If I pull an ADU permit in Camarillo as owner-builder, can I do all the work myself?
You can frame, insulate, drywall, and paint as owner-builder. You cannot perform electrical or plumbing. California law requires licensed C-10 (electrical) and C-36 (plumbing) contractors to do that work, or you must pass city owner-builder trade exams (very rare; almost no one does this). Budget for a C-10 electrician and C-36 plumber; cost roughly $3,000–$5,000 for an 800-square-foot ADU rough-in and finish.
What is a junior ADU, and does Camarillo approve them faster than full ADUs?
A junior ADU is a bedroom, bathroom, and separate entrance, but it shares the kitchen with the main house. State law AB 882 allows junior ADUs up to 500 square feet on any single-family lot, and they have streamlined review (fewer inspections, simpler plan review). Camarillo approves them within the same 60-day shot clock but with lower fees ($2,000–$3,000 vs. $3,500–$5,000 for a full ADU). Cost is 30-40 percent lower. If lot size or budget is tight, a junior ADU is the path.
Camarillo's Building Department website doesn't have an online portal. How do I file an application?

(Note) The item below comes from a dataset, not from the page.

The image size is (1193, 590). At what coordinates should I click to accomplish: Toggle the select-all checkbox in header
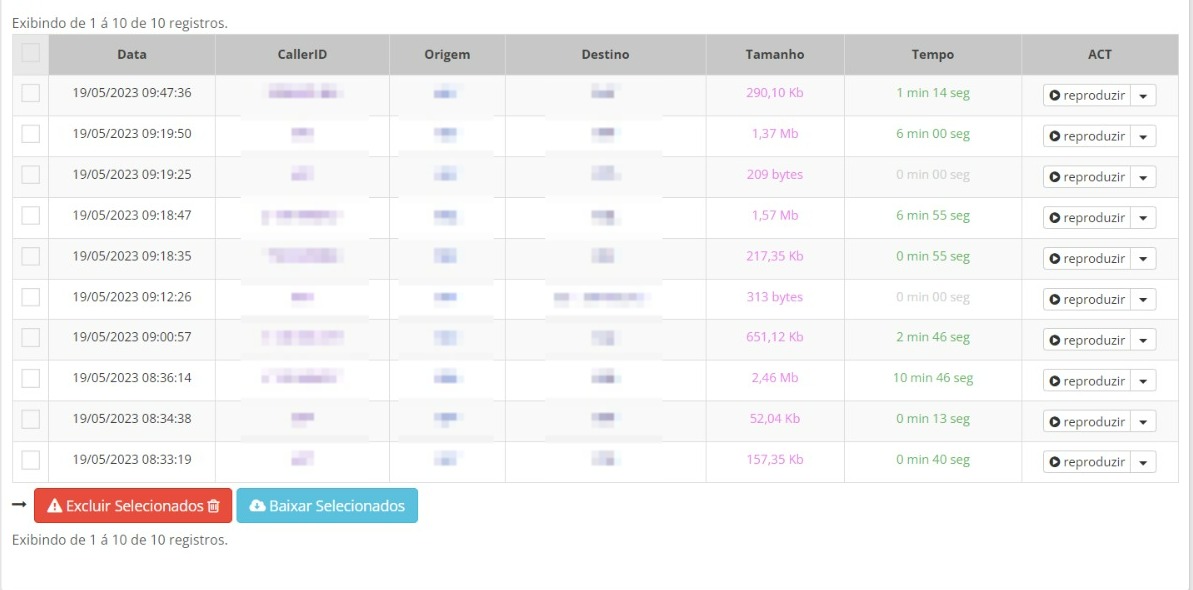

Call (805) 388-5300 and ask for the Building Department to confirm the current filing process. Some California cities still require in-person or mail submissions; Camarillo may have a portal link on the city website under 'Planning and Building Services' or 'Permits.' You can also ask for the ADU checklist (what documents the city requires) when you call. Most cities email or mail the checklist to you; Camarillo should provide this free.
If Camarillo approves my ADU permit, can I start construction the next day?
Not quite. The permit is issued and signed, but construction cannot start until the Building Department has a stamped set of plans ready for the job site. You'll receive a set of approved plans; post one on-site or keep a copy with you during work. Some inspectors require a permit placard on the property. Check with the Building Department on posting requirements before you break ground. Typically, you can start framing within 1-2 days of receiving the approved plans.
Does Camarillo require affordability-deed restrictions or rent limits on ADUs I build?
No. Unlike some California cities (Los Angeles, San Francisco, Oakland), Camarillo does not impose deed restrictions or rent controls on ADUs. You can charge market rent and sell the property freely. California state law allows local agencies to impose affordability requirements, but Camarillo has not done so. This is a significant advantage: your ADU investment is not restricted.